You get a game controller depending on what booth you select (there’s an actual menu of which games are loaded at each table), and can choose from a host of games, both single- and multi-player. On a recent visit, I engaged in some hand-to-hand martial arts legerdemain via Street Fighter while we both explored the fare. Nerdvana is a scratch kitchen whose items are campily named — Ate Bits for appetizers, Hand Helds for sandwiches, Cheats for desserts. If you were dining alone you could refuse the controller and spend your meal playing spot the puns. Yup, Nerdvana appeals to all dweebs — wordnerds as much as the game dorks.

The menu reaches out to modern diners with vegetarian and gluten-free specialties, as well as spicy options, and the spice can sneak up on you. We tried the coconut shrimp ($10), which packed an unexpected bite when dipped in the in-house Hadouken sauce. (“Hadouken” is Japanese for “fist wave,” meaning it packs a punch … but is also a signature move of Ryu, the character I played in Street Fighter. See? Even the menu has Easter eggs.) The shrimps were slightly over-cooked, but sizeable and crispy. It’s summer, so we ordered some fried green tomatoes, though they were sliced too thin for a bad veg-to-breading ratio. The flatbreads (like the burgers and the toasts) are create-your-own “kits,” with “platforms,” “operating systems” and “modifications,” for you to compose as you desired.  

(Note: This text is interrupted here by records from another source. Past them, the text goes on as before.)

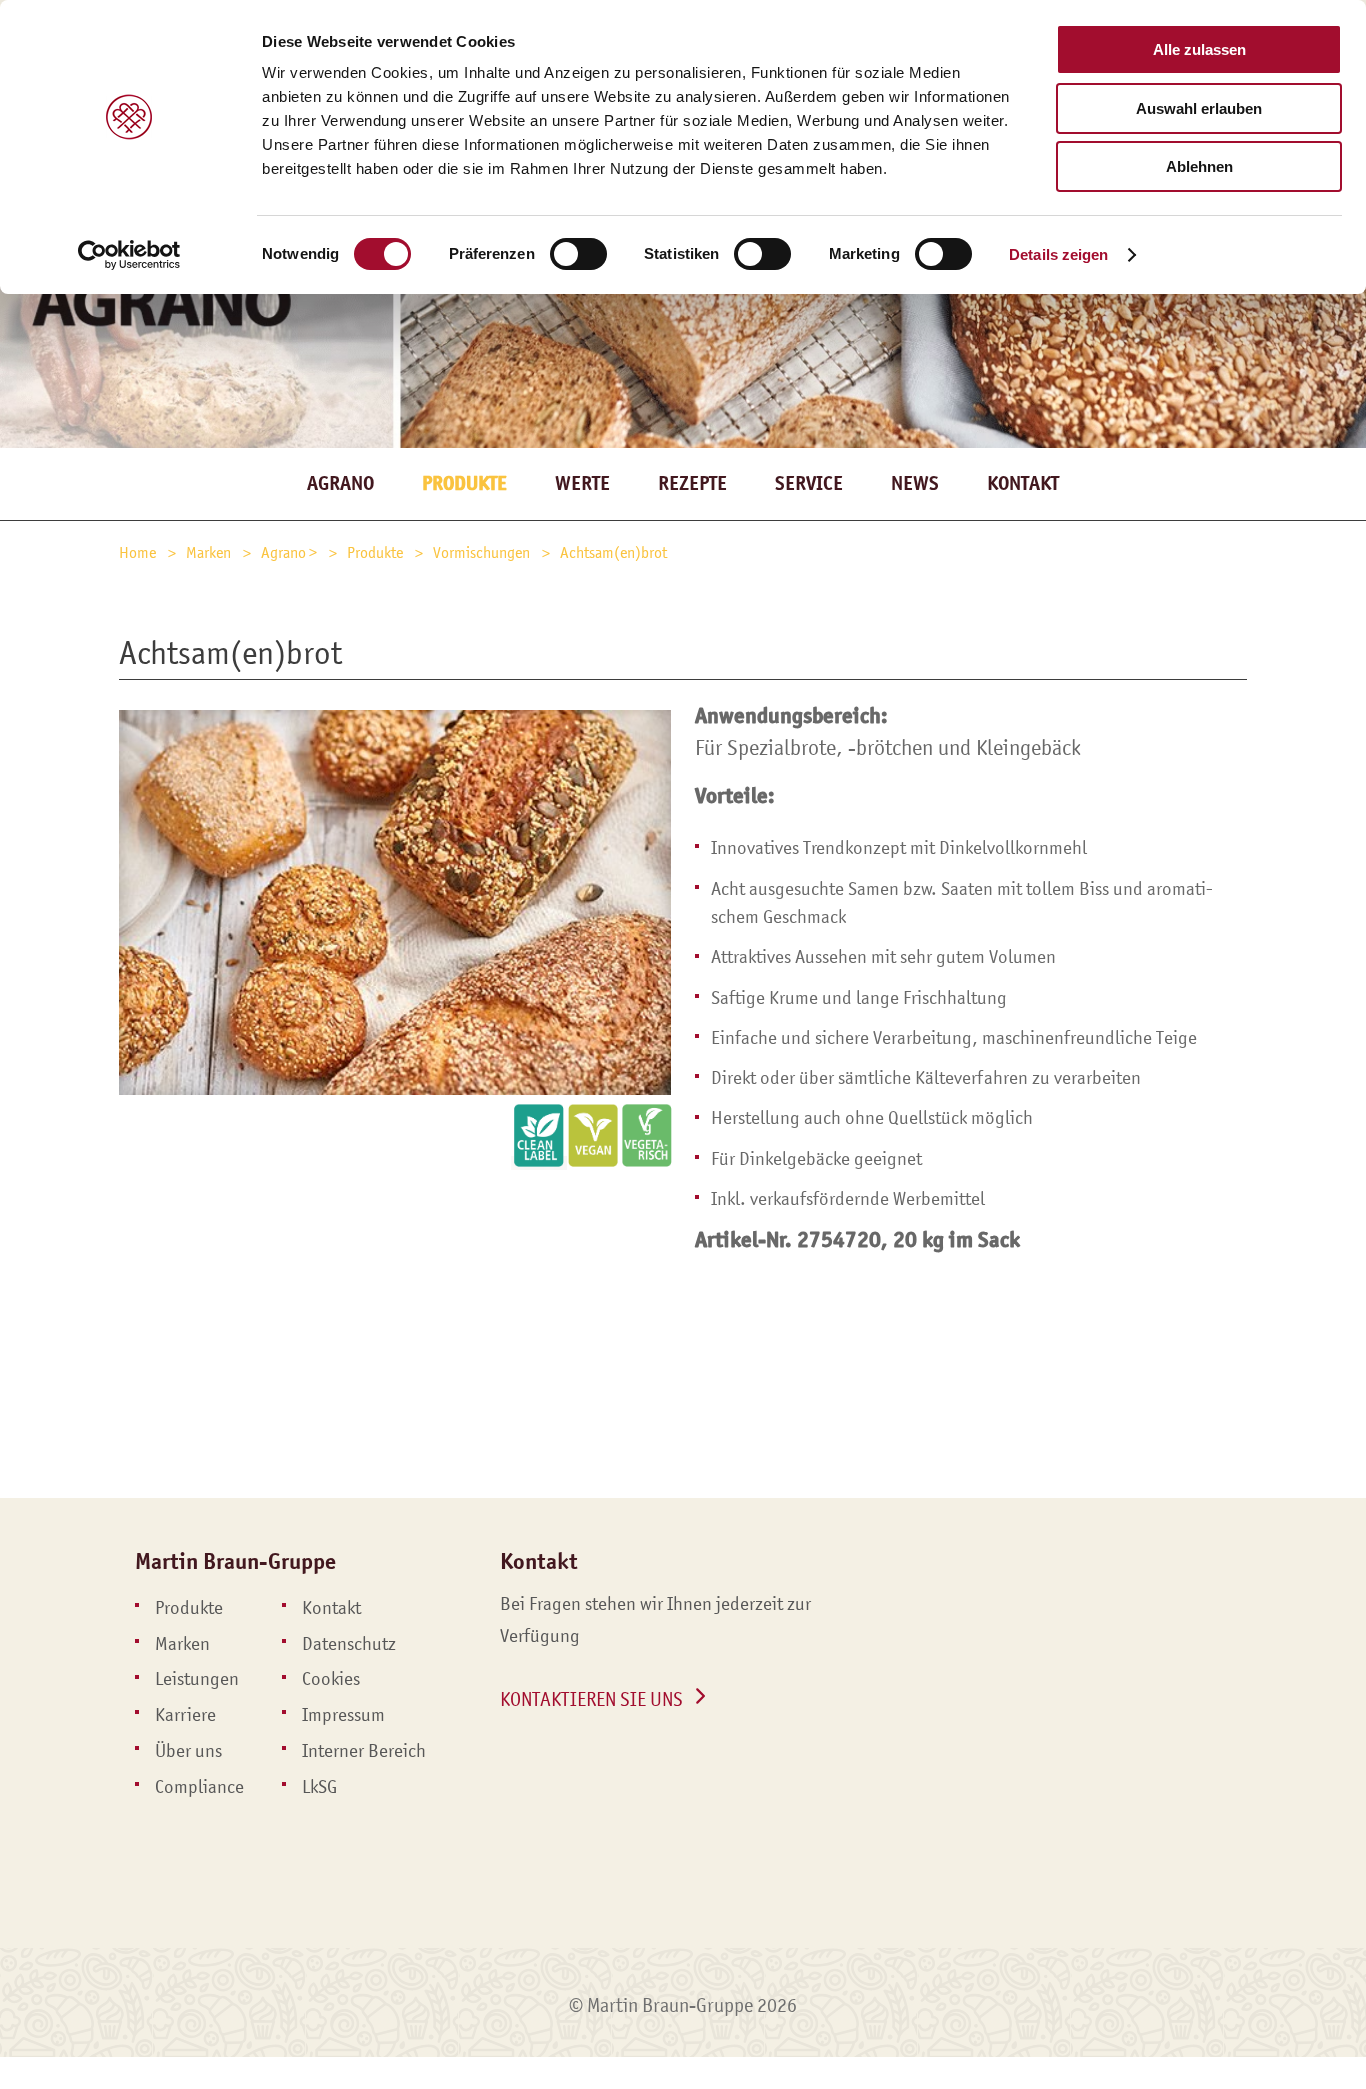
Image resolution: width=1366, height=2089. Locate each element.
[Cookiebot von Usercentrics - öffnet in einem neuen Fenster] (129, 255)
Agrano (340, 483)
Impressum (343, 1715)
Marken (182, 1644)
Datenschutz (349, 1644)
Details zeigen (1058, 254)
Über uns (188, 1751)
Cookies (331, 1679)
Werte (582, 483)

Virtually all the entrees are priced in the 20s, though all are well-sized and filling meals on their own. My Boss Level charred ribeye ($29), while slightly more than the medium I ordered on the edges, was juicy and seductively topped with chucks of chimichurri chef’s butter that added an herbaceous quality. The brick chicken ($21)  is a half-chicken deboned and spread flat then heated under a hot brick to create a scallopini effect. The addition of lemon-thyme butter enriched it.

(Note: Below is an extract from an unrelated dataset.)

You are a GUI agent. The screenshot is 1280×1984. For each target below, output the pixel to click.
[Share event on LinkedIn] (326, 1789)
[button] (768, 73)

We swapped out the mashed potatoes with cilantro-lime rice on the ribeye, and the veggie-of-the-day (broccolini) with a barley and mushroom soup on the chicken. I’ve enjoyed their rice before as one of my favorite sides — fluffy with a tang from the citrus, an ideal accompaniment for a host of proteins. But the soup was a discovery: Hearty but not heavy, with a likeable earthiness. The s’mores Duval — a gourmet take on the campfire classic — hits home the retro-appeal of being an adult playing video games.

But the adult element is integral. Happy hour offers half-off beer and wine, and the rotating list of beers is a well-curated selection of Texas brews, from the family (Lakewood Temptress, a Deep Ellum sour blonde) but also a McKinney-based imperial IPA and a ghost pepper porter from Magnolia. That’s a far cry from the root beer and Cheetos in your dad’s basement. It’s good to grow up.